Si convenimos que los libros no son más que preguntas, la que la autora formula sería más nítida de lo que los lectores somos capaces de soportar: “¿Qué hacer con todo este horror?”. Esta cuestión, entre otras, sobrevuela —casi como un buitre— cada una de las páginas. Narrada a través de tres voces y tres planos distintos, la novela se erige como un monumento a las quiebras. La de una sociedad, pero también la de un individuo, una pareja y una familia. “Me pregunto qué se hace con las cosas de los muertos cuando se empeñan en seguir vivas. ¿Hay que matarlas también para despedirse? ¿Y con las de los vivos?”, se cuestiona Eva —la madre—, una periodista que, como la propia Labari cuando trabajaba en el periódico El Mundo, pasa las 72 horas después del atentado pegada a las víctimas.

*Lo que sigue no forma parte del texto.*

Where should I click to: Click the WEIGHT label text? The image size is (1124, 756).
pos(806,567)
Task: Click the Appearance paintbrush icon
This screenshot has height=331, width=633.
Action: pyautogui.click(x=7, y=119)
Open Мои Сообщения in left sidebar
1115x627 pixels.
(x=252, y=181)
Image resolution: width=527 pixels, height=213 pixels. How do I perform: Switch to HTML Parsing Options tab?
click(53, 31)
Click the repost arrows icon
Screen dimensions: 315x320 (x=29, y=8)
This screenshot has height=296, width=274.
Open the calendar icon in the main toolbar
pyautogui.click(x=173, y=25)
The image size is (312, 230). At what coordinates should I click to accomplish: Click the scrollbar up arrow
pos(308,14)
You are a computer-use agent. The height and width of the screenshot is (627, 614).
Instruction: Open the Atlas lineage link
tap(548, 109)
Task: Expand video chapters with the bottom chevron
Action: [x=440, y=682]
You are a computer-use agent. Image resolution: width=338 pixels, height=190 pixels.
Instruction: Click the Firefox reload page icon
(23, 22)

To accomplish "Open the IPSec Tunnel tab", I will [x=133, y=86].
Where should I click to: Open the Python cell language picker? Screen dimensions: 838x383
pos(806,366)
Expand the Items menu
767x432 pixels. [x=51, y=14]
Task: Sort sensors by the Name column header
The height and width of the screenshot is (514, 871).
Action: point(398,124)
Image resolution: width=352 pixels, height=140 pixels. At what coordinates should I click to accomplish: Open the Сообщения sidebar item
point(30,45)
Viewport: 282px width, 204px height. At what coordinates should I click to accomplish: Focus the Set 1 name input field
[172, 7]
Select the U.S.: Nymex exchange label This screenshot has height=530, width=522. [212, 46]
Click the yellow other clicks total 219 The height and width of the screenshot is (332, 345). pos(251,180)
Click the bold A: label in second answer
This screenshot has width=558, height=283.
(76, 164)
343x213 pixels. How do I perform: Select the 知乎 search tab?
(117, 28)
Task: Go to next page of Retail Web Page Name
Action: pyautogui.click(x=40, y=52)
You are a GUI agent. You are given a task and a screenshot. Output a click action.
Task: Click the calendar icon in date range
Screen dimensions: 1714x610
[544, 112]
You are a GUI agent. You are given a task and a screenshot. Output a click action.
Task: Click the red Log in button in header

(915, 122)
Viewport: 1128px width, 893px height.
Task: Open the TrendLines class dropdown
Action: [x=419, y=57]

Eric —el padre— es un alto ejecutivo obsesionado con los documentos de excel que se cuelan en la narración, desesperando casi por igual a su mujer y al lector. Clara —la hija— es una adolescente egoísta que escribe verdades en diarios. Los tres personajes se mueven en dos territorios propicios para las heridas: el 11-M madrileño y el Museo Judío de Berlín.
En las hendiduras de la narración se filtran correos electrónicos. Los convocados son esa pareja a punto de romperse. Lo que ahí se dicen, las dagas que se clavan cuando aprietan el botón de “enviar”, son también bombas que implosionan en sus cuerpos devastados. Hundidos. Rotos. La escritura de Labari es vertiginosa, afilada y honda.
Si Nuria Labari deslumbró con sus relatos hace siete años en el extraordinario Los borrachos de mi vida (Lengua de Trapo), ahora parece haber encontrado acomodo en el largo aliento de la novela, que parece manejar con la maestría de un veterano: domando palabras, torciendo tramas, bordando adjetivos. Son muchos los momentos brillantes que este libro nos regala. Quizás el más emocionante, por veraz y literario, es aquel en el que se detalla aquellos libros que se encontraron entre las cenizas, las carnes abiertas y los hierros ardiendo. “Los libros de los que iban leyendo y no se calcinaron, las últimas palabras de algunos”.